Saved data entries
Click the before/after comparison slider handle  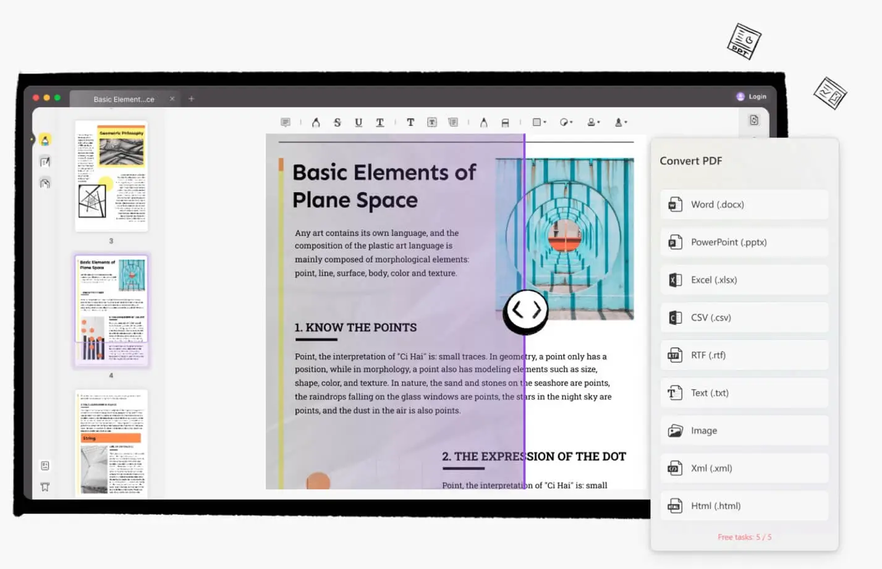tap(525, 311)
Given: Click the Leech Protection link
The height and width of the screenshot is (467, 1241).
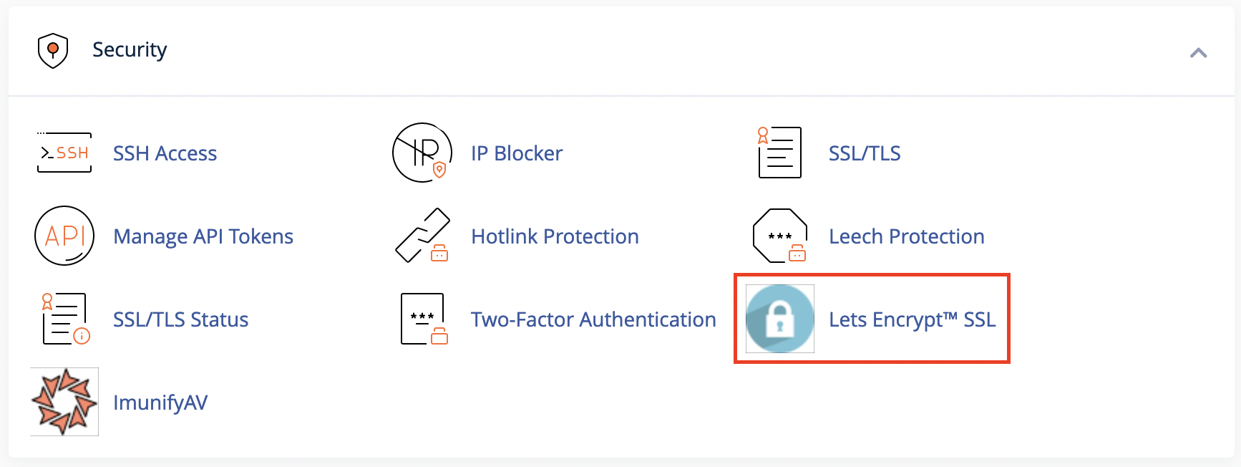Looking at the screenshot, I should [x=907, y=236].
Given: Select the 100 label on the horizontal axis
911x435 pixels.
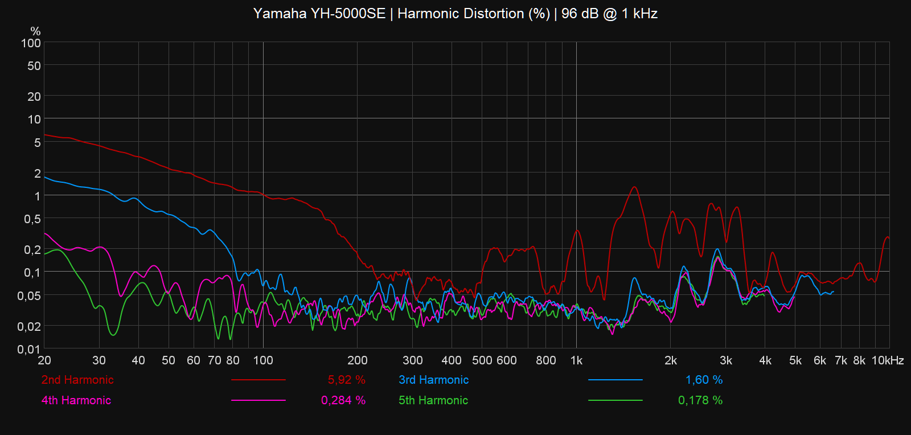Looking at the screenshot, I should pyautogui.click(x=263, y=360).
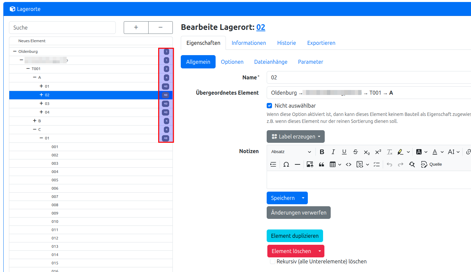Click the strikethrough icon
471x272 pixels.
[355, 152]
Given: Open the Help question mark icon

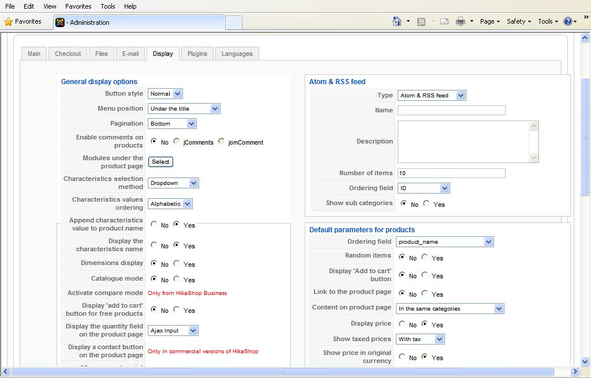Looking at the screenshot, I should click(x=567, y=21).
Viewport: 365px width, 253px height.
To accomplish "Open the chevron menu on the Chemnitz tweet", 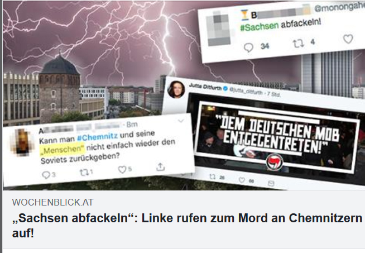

● **Activity**:
Print, exactly and only, the lines running from the line with "911x435 pixels." through the last line of the data, including both. Skip any picture.

● **Written reply**:
911x435 pixels.
Looking at the screenshot, I should pyautogui.click(x=263, y=360).
Click the strikethrough icon
471x272 pixels.
[355, 152]
Given: Open the Help question mark icon

Looking at the screenshot, I should click(x=567, y=21).
Viewport: 365px width, 253px height.
To accomplish "Open the chevron menu on the Chemnitz tweet", 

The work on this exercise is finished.